• [Task details]: Within the listing below, show every line that contains the word "agent".

--------------------------------

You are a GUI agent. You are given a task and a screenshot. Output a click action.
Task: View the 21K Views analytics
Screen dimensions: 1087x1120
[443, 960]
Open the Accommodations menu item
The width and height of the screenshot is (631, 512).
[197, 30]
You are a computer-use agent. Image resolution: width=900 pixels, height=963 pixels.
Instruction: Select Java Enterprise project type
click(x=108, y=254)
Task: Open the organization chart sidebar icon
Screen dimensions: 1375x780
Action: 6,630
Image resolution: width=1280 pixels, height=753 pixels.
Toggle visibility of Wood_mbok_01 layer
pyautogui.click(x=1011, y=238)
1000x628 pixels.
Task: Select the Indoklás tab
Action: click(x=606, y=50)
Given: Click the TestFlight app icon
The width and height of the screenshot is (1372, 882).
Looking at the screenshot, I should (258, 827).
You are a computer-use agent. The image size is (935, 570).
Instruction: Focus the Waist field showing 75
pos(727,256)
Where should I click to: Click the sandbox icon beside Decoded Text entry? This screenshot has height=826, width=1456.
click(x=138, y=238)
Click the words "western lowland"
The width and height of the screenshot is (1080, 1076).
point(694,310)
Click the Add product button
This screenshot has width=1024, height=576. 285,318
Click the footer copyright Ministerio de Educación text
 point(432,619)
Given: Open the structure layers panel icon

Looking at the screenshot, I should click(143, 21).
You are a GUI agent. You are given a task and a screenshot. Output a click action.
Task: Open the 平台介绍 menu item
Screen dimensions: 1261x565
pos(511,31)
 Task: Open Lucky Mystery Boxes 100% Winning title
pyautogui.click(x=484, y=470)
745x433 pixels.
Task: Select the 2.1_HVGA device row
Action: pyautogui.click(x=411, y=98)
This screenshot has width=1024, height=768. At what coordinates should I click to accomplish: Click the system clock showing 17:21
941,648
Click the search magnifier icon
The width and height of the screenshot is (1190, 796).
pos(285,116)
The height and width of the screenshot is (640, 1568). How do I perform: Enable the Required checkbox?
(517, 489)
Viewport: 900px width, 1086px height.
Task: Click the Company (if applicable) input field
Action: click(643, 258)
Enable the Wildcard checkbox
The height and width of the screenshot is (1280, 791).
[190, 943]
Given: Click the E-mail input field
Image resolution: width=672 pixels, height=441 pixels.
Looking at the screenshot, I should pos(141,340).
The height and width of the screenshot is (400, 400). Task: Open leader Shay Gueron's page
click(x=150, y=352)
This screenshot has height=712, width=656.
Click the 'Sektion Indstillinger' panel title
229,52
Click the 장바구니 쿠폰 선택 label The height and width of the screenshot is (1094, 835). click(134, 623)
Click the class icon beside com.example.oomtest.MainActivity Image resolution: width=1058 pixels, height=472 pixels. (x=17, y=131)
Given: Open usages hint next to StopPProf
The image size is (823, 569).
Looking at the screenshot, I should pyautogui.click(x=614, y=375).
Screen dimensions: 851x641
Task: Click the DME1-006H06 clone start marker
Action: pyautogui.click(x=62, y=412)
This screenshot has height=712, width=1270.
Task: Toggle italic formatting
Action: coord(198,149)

--------------------------------

• [Solution for this exercise]:
You are a GUI agent. You are given a task and a screenshot. Output a click action.
You are a computer-use agent. Image resolution: width=900 pixels, height=963 pixels.
You are a computer-use agent. The image size is (935, 570).
You are a GUI agent. You are given a task and a screenshot. Output a click action.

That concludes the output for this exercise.